» **Your instructions**
Please carry on the Ghanaian press review about the COVID-19 vaccine arrival, starting after its last sentence.

» **Text passage**
[Start of section]

The planned take off of the COVID-19 vaccination on Tuesday next week to stop further spread of the viral disease and the appeal to members of the public to disregard negative conspiracy theories about the COVID-19 vaccine are some of the trending stories in the Ghanaian press on Thursday.
The Graphic reports that Ghana is set to begin COVID-19 vaccination from next Tuesday as part of measures to stop the further spread of the viral disease.
This follows the arrival of the first consignment of 600,000 doses of the Oxford AstraZeneca COVID-19 vaccine, Covishield, in Accra yesterday.
The vaccine arrived at exactly 7:45 a.m. aboard Emirates Airlines flight EK787, shifting global attention onto the country for chalking up another first.
Ghana became the first country to receive the COVID-19 vaccine from the COVID-19 Vaccine Global Access Facility (COVAX), which has 92 beneficiary countries signed on to it, the World Health Organisation (WHO) said.

[End of section]

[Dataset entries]

[Start of section]

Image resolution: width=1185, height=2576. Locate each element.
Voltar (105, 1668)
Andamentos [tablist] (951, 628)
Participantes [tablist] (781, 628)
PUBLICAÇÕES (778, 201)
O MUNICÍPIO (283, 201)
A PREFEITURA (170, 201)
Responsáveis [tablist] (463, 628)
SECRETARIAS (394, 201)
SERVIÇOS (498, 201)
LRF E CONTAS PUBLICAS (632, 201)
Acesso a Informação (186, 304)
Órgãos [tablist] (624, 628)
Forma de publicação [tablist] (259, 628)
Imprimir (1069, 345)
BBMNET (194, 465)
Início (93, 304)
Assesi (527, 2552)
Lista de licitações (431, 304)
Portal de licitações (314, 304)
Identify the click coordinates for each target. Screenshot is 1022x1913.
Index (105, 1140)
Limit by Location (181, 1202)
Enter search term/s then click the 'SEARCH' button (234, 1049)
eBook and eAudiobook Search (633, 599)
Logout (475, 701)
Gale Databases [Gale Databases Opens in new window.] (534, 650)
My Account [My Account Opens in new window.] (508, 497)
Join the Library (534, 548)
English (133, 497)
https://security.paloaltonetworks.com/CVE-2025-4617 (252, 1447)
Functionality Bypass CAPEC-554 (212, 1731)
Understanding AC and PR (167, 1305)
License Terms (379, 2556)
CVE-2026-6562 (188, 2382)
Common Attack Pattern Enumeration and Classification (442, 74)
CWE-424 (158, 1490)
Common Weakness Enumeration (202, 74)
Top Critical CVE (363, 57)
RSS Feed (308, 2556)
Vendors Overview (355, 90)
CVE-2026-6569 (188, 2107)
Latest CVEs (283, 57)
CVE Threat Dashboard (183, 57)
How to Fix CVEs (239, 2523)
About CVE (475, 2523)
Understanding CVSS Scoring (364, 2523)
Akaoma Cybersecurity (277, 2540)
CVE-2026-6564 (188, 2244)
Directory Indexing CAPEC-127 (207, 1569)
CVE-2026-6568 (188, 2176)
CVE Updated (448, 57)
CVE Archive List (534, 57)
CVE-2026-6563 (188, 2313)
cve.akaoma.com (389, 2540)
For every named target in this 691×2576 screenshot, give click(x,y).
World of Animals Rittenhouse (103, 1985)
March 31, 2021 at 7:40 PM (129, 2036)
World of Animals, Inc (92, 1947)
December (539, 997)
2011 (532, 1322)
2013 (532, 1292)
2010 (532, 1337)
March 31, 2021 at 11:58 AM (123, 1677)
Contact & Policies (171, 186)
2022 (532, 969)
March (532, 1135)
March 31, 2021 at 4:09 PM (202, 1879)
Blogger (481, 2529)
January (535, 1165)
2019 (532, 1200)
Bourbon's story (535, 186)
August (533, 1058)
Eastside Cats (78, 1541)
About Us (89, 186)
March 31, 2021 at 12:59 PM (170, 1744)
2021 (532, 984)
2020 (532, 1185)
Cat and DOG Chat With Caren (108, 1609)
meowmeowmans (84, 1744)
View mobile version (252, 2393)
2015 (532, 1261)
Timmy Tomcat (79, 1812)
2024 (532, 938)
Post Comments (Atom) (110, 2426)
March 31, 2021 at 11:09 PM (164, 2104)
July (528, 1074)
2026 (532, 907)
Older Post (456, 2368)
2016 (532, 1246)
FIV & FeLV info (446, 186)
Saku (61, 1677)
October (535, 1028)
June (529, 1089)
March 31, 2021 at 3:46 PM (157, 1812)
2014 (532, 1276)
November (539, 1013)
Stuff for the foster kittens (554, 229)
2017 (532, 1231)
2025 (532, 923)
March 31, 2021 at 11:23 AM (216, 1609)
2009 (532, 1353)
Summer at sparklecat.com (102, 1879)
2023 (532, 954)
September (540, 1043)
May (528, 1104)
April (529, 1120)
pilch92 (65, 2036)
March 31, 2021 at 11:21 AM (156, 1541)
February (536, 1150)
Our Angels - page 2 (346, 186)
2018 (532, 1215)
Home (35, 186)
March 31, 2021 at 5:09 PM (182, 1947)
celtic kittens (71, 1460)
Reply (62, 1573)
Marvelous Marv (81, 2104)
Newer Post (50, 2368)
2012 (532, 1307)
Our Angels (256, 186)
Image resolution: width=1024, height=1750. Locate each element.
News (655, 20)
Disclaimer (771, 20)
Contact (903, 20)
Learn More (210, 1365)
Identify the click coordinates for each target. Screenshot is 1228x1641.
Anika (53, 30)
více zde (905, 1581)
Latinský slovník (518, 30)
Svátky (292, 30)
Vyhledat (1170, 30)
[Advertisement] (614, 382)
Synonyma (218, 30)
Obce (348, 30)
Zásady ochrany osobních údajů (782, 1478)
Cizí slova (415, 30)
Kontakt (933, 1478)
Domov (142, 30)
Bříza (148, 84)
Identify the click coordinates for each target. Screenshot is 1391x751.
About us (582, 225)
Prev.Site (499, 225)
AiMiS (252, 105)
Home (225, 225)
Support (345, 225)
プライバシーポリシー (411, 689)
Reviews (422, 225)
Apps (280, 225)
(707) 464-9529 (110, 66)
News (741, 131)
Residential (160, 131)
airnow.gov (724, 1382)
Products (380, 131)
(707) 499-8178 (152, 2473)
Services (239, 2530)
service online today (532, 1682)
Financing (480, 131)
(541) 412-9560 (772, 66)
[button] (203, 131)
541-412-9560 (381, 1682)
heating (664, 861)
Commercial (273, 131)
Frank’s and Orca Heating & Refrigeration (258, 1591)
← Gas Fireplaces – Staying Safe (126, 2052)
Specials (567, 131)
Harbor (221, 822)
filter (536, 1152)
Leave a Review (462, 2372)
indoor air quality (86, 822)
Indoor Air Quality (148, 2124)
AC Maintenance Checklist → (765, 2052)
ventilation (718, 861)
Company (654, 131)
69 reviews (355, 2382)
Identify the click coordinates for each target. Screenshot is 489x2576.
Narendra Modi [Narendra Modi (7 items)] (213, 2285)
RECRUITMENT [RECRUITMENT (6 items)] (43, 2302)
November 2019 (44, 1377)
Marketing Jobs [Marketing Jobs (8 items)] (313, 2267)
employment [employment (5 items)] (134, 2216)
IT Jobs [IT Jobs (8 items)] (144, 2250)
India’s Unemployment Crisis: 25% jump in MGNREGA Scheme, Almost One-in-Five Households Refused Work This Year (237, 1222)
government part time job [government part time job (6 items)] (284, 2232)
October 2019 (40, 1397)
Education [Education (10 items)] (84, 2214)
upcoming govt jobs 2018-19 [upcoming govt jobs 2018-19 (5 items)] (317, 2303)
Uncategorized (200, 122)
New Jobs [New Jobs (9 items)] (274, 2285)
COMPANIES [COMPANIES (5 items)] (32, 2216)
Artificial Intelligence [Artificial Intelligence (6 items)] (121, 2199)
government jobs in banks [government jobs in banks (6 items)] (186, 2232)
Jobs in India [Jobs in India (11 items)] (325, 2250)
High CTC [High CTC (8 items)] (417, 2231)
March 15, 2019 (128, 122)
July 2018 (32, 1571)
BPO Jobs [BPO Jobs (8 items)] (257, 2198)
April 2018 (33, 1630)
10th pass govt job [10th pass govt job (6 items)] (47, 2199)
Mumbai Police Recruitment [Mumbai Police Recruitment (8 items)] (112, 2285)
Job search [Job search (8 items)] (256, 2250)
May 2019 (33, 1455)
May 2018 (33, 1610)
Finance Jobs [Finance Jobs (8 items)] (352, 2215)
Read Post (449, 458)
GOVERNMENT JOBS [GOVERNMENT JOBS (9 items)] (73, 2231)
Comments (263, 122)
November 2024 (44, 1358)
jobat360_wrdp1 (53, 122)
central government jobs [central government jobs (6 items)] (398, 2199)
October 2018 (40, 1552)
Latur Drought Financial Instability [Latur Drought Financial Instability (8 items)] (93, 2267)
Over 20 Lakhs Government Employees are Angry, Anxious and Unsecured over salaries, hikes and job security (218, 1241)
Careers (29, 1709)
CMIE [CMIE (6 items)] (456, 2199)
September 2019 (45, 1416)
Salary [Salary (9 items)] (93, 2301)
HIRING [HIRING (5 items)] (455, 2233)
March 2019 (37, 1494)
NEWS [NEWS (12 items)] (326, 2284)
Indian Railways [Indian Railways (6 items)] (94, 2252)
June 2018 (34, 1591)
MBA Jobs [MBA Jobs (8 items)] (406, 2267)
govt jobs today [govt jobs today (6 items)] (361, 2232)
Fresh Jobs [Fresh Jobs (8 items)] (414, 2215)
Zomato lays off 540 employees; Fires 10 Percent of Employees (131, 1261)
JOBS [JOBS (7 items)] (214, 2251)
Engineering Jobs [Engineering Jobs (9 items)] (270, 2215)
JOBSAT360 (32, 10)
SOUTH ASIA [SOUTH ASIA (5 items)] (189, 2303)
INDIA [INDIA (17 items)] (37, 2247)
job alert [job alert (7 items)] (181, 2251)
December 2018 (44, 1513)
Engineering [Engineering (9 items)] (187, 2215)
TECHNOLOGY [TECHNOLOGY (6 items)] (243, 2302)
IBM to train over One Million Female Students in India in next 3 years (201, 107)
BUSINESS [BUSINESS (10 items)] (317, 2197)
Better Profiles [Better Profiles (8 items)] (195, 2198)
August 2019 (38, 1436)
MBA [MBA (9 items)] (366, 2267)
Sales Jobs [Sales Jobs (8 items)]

[End of section]

» **Exercise output**
The Minister designate for Health, Mr. Kwaku Agyemang-Manu, led a delegation to receive the vaccines on behalf of the government.
A joint statement by the UNICEF Representative in Ghana, Ms. Anne-Claire Dufay, and the WHO Representative, Dr. Francis Kasolo, on the arrival of the first COVID-19 vaccine in Accra said: “After a year of disruptions due to the COVID-19 pandemic, with more than 80,700 Ghanaians getting infected with the virus and over 580 lost lives, the path to recovery for the people of Ghana can finally begin.
“This is a momentous occasion, as the arrival of the COVID-19 vaccine into Ghana is critical in bringing the pandemic to an end. The only way out of this crisis is to ensure that vaccination is available for all.”
The newspaper says that the Builsa North Municipal Director of the National Commission for Civic Education (NCCE) in the Upper East Region, Mr. Jeffery Adda, has urged members of the public to disregard negative conspiracy theories about the COVID-19 vaccine.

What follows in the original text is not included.